Os números são parte de um levantamento do GloboEsporte.com, com todos os clubes da Série A, mais o Internacional. O Rubro-Negro é o líder no ranking da dívida e quinto na lista de processos. No entanto, ambos os itens, segundo o clube, estão controlados.

O débito trabalhista é composto por dois itens. A menor parte se refere a ações na Justiça do Trabalho resultantes de sentenças já julgadas e que envolvem qualquer tipo de processo na área, como falta de pagamento de salários e de direitos de imagem. Para o Flamengo, isso representa R$ 34 milhões de sua dívida trabalhista total. Diretor jurídico rubro-negro, Bernardo Accioly diz que a quantidade de processos considerada pelo clube é menor. Segundo ele, a maior parte do número de ações registradas no TRT se refere a processos já resolvidos, mas que ainda não foram homologados.

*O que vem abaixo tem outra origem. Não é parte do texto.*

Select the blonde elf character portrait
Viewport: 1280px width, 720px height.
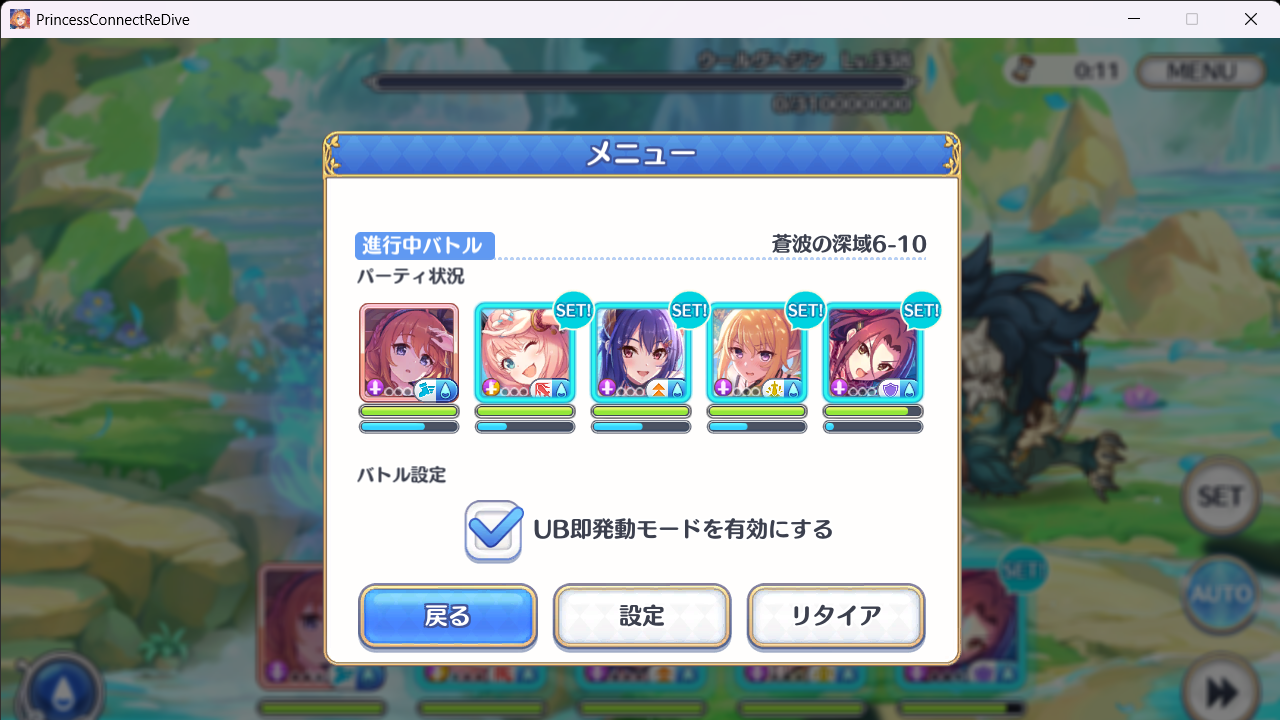pos(757,353)
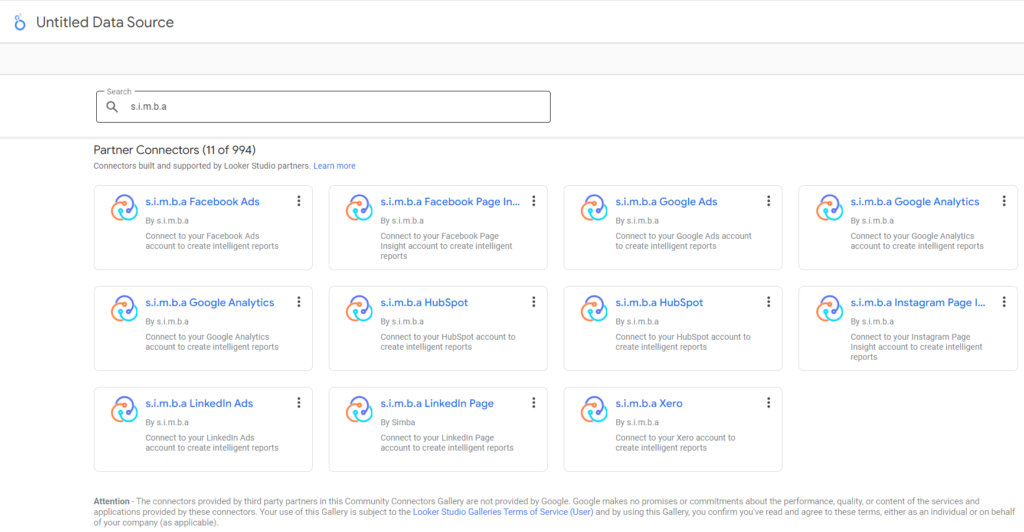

– Não são 190 processos vivos. Quando assumimos, em janeiro de 2013, eram mais de 500. Já não há mais ações na fila. Temos ações em trâmite normal. Estimamos que tenhamos 60 ações em curso. Isso seriam ações em que há discussão judicial ainda. Ações nas quais não houve sentença. O que acontece na Justiça do Trabalho: temos número elevado de casos que já encerraram no acordo com o reclamante, mas há discussão com o INSS, que não dá o aval para a baixa. Há discussão sobre valores – declara Accioly.

Segundo Bernardo, muitos processos envolvem valores irrisórios para o clube. Ele lembra que, no momento, o único caso que preocupa o clube é o que envolve o técnico Dorival Júnior.

– Às vezes a gente tem processo de R$ 100, R$ 1000, que não pode ser arquivado ainda. Um processo desse pode ficar engavetado. Tem casos de acordos que já foram pagos, mas a ação não foi arquivada. Quando começa a segregar, a gente chega a esse número, que é ideal desde sempre, essas 50, 60 ações. O único caso trabalhista que a gente ainda considera em valores que vamos equacionar é o do Dorival Júnior. Ainda é uma herança maldita.

A maior parte do débito trabalhista corresponde a impostos não recolhidos (INSS, IRRF e FGTS), que são encargos trabalhistas de responsabilidade das empresas, mas que na contabilidade dos clubes é registrada como dívida fiscal. Esse montante representa, segundo o balanço financeiro do ano passado, R$ 265 milhões.

Entretanto, o valor está refinanciado em leis como o Programa de Modernização da Gestão e de Responsabilidade Fiscal do Futebol Brasileiro (Profut), em vigor desde agosto de 2015. Em recente entrevista ao SporTV, o presidente rubro-negro, Eduardo Bandeira de Mello, ressaltou que o clube paga suas parcelas “religiosamente em dia”, ao comentar sobre a dívida previdenciária do clube.